Mixed-multiple image encryption algorithm using RSA cryptosystem with fractional discrete cosine transform and 2D-Arnold Transform

This paper presents a novel multiple-image encryption (MIE) technique based on mixed image elements associated with RSA cryptosystem, fractional discrete cosine transform (FrDCT) and 2D-Arnold transform (AT). Firstly, we combine k-original images into a big image using knowledge of matrix theory. The big image is extracted into three components, i.e., red (R), green (G) and blue (B). The RSA cryptographic scheme is applied to each component R, G and B individually. Secondly, the FrDCT is used on each component with individual fractions.
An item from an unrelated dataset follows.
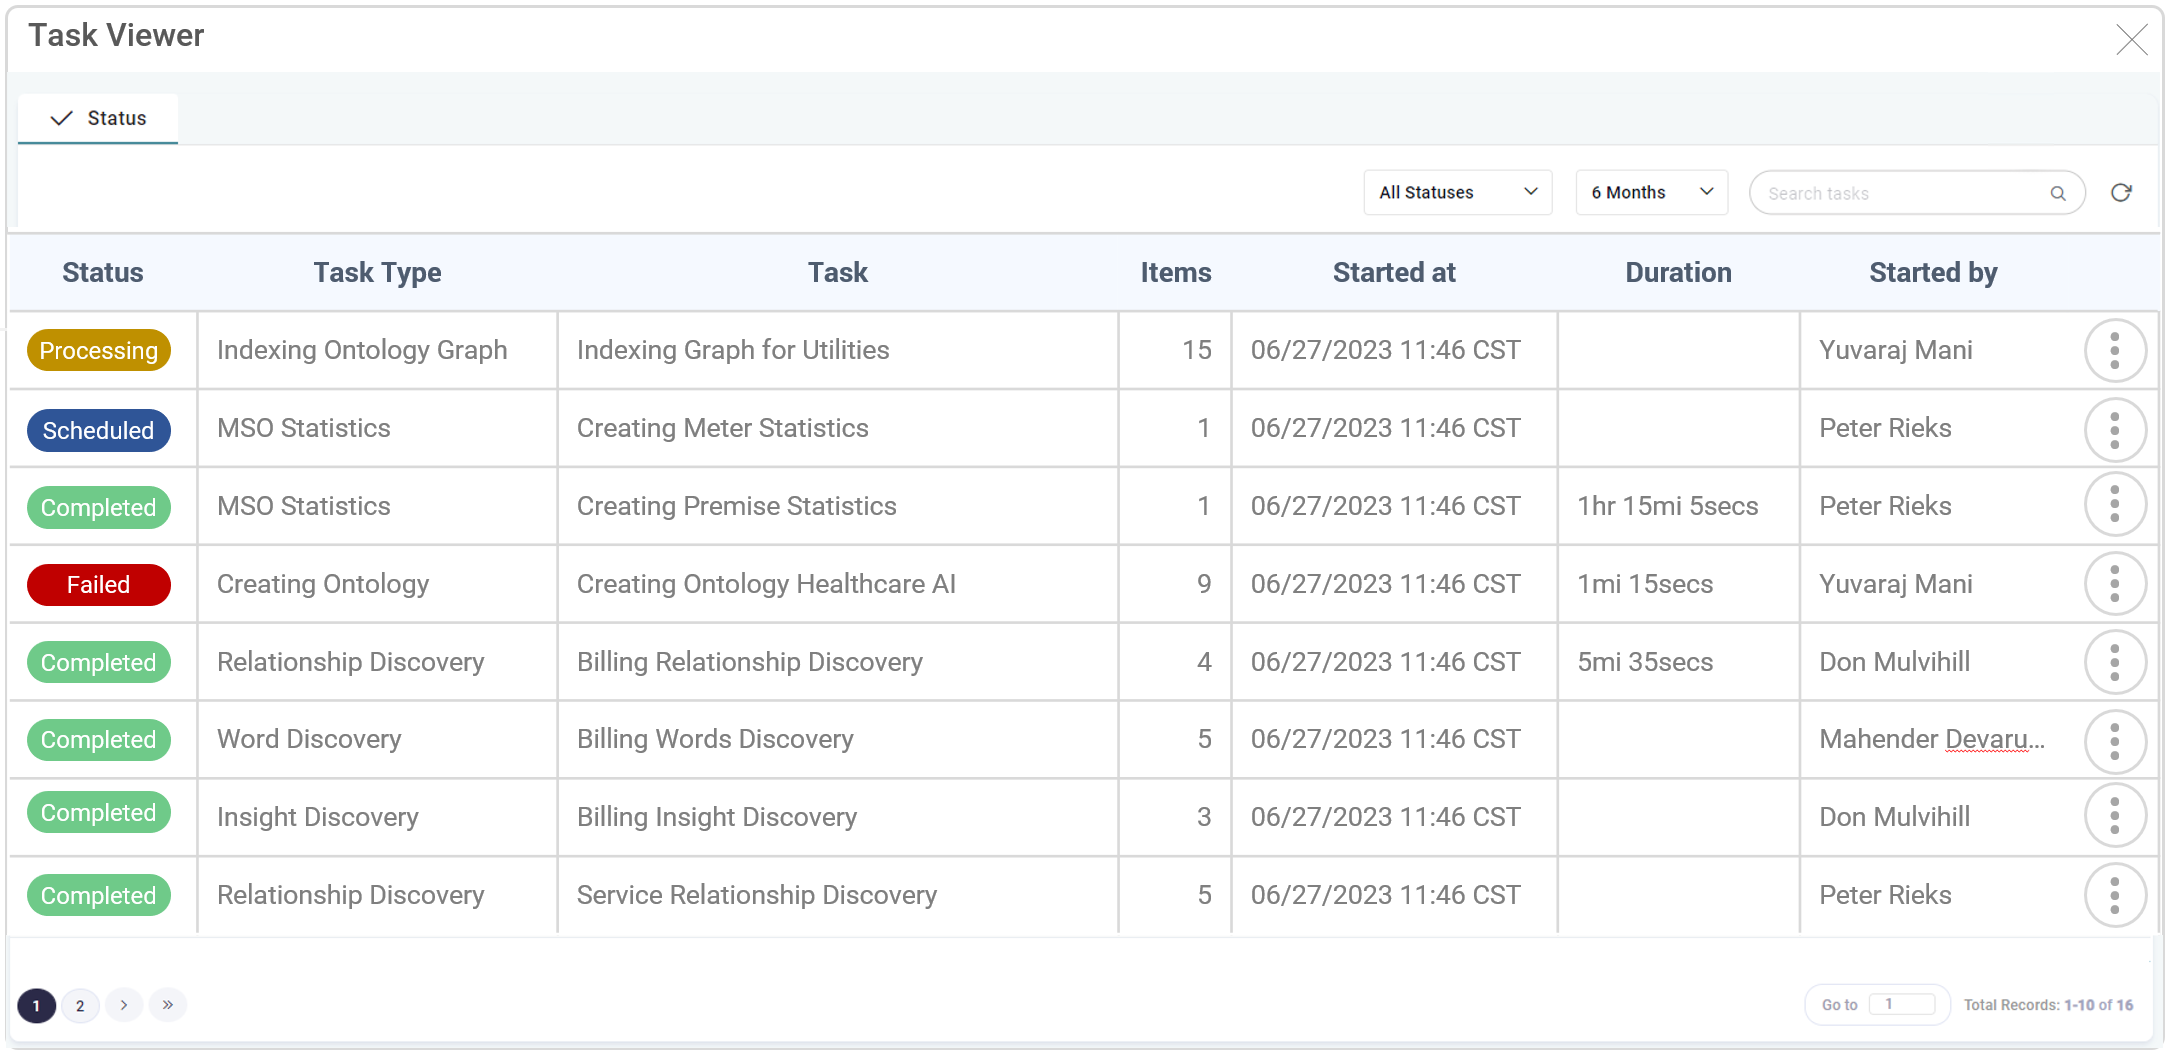Expand the All Statuses dropdown
This screenshot has height=1056, width=2173.
tap(1457, 193)
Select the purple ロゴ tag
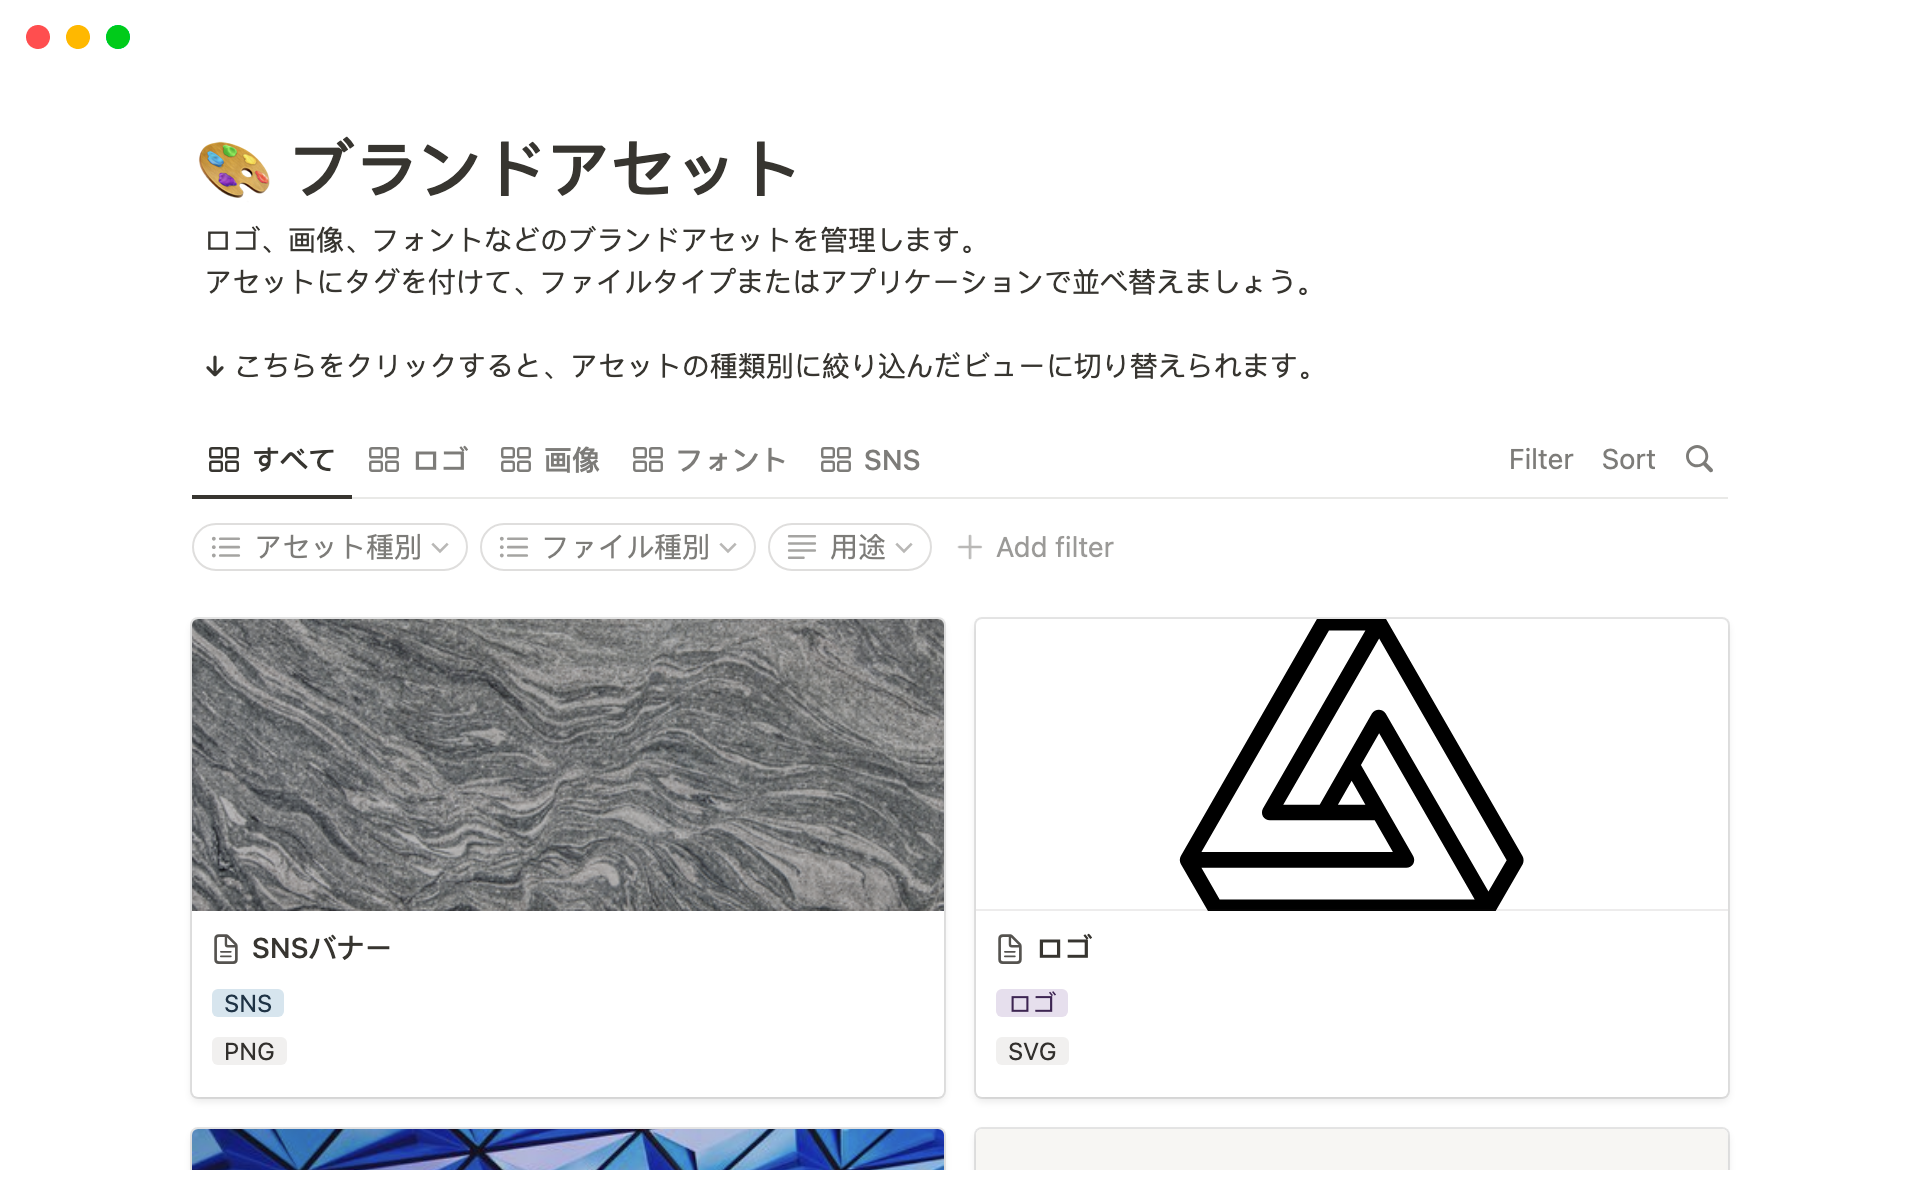Screen dimensions: 1920x1200 (x=1032, y=1003)
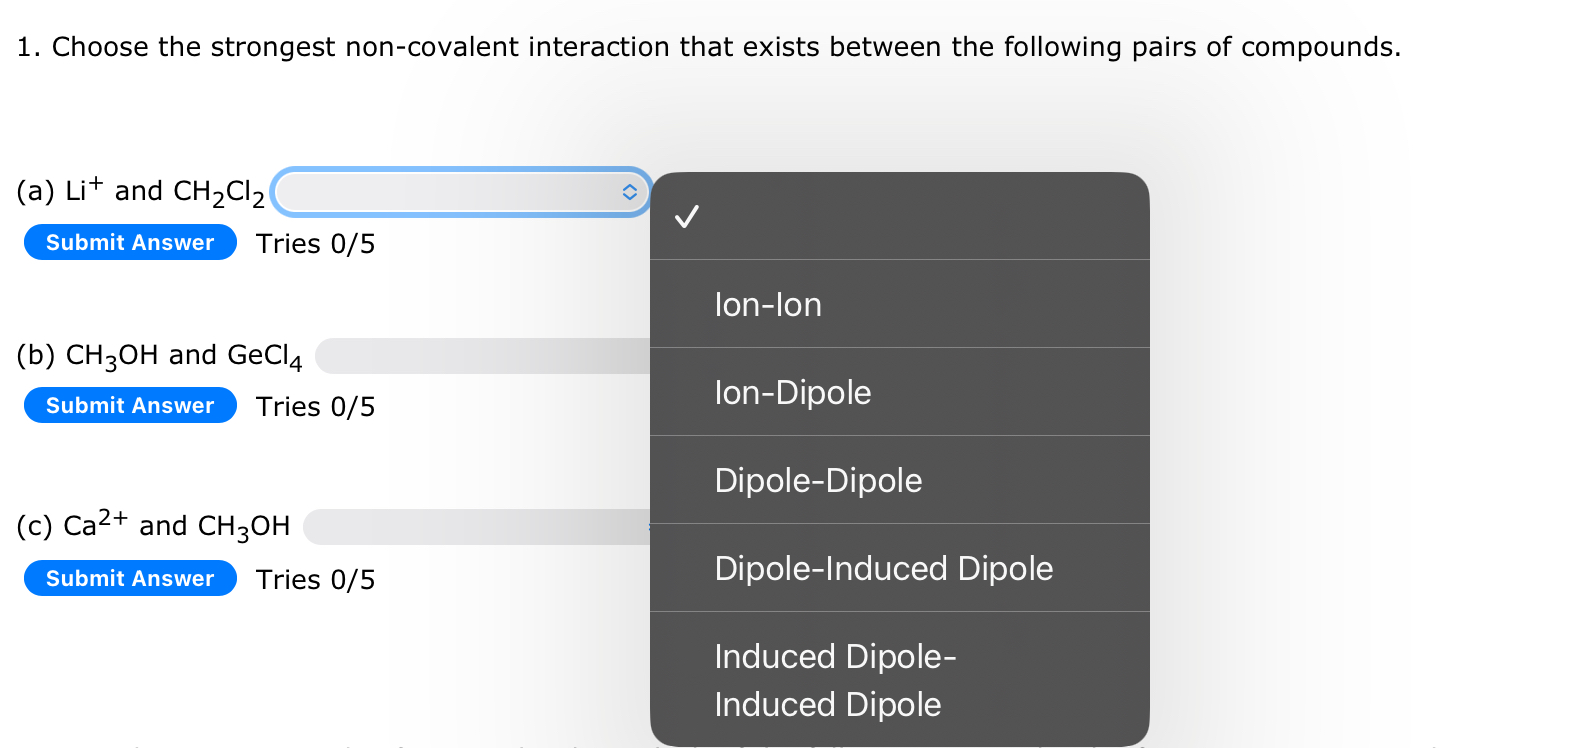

Thirdly, the 2D-AT is applied on three components to enhance the security as well as the key space. Finally, three components are concatenated to generate a final encrypted image. The resulting cipher image is a single-channel real-valued image that is easy to display, store and transmit over an unsecured network. The proposed algorithm offers multi-layered security in frequency, time and coordinate domains. Security of the presented MIE technique depends on both secrete keys and their proper arrangement. Simulation analysis and their results support the robustness and appropriateness of the introduced encryption technique. Sensitivity analysis confirms that the introduced technique is extremely sensitive to its private keys and their arrangement. The effectiveness and viability of our proposed cryptosystem are confirmed by statistical analysis, including MSE, PSNR, SSIM, entropy analysis, noise attack, correlation coefficient, occlusion attack analysis, histogram analysis, UACI, NPCR, classic types of attacks and comparison analysis. The proposed algorithm is proved to be very effective and secure for real-world image encryption, which is supported by the experimental results and algorithm analysis.